- _What you need to do_: Rewrite each of the rows below, replacing "back navigation arrow" with "return arrow" and leaving everything else unchanged. Omit the pictures from your answer.
— start Information shown —
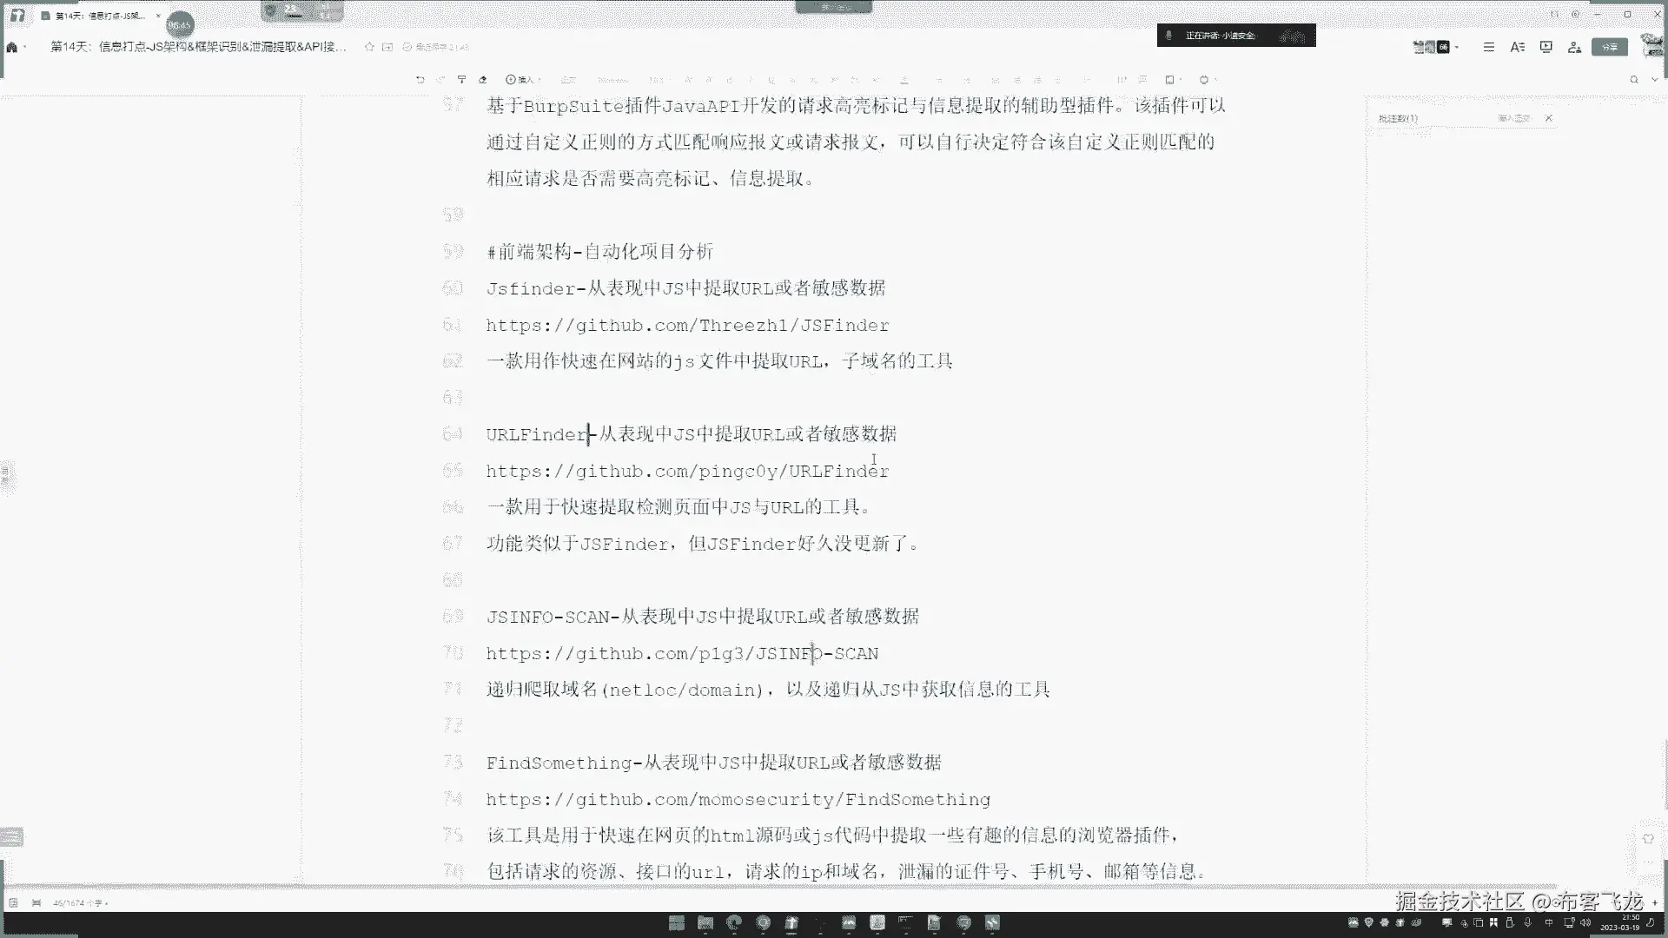The image size is (1668, 938).
Task: Click the Share button
Action: coord(1609,47)
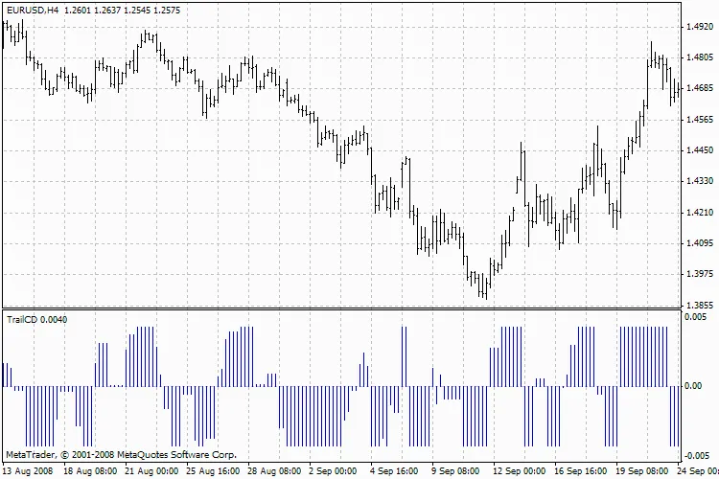Select the 1.4805 price axis label
The image size is (719, 479).
click(x=700, y=57)
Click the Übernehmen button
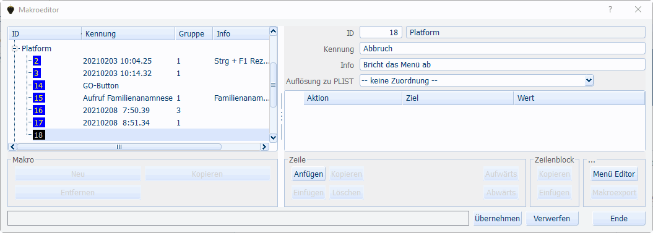Image resolution: width=653 pixels, height=233 pixels. [x=498, y=218]
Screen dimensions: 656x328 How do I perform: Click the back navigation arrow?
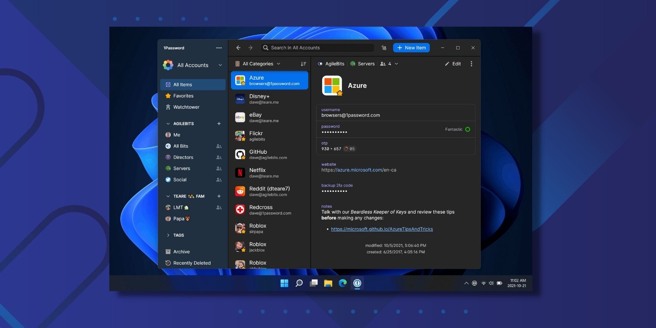[x=238, y=48]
— end Information shown —
- _Reply_:
The image size is (1668, 938).
Task: Click the Share button
Action: coord(1609,47)
Select the 1.4805 price axis label
The image size is (719, 479).
click(x=700, y=57)
Click the Übernehmen button
Image resolution: width=653 pixels, height=233 pixels. [x=498, y=218]
Screen dimensions: 656x328 How do I perform: Click the return arrow?
[x=238, y=48]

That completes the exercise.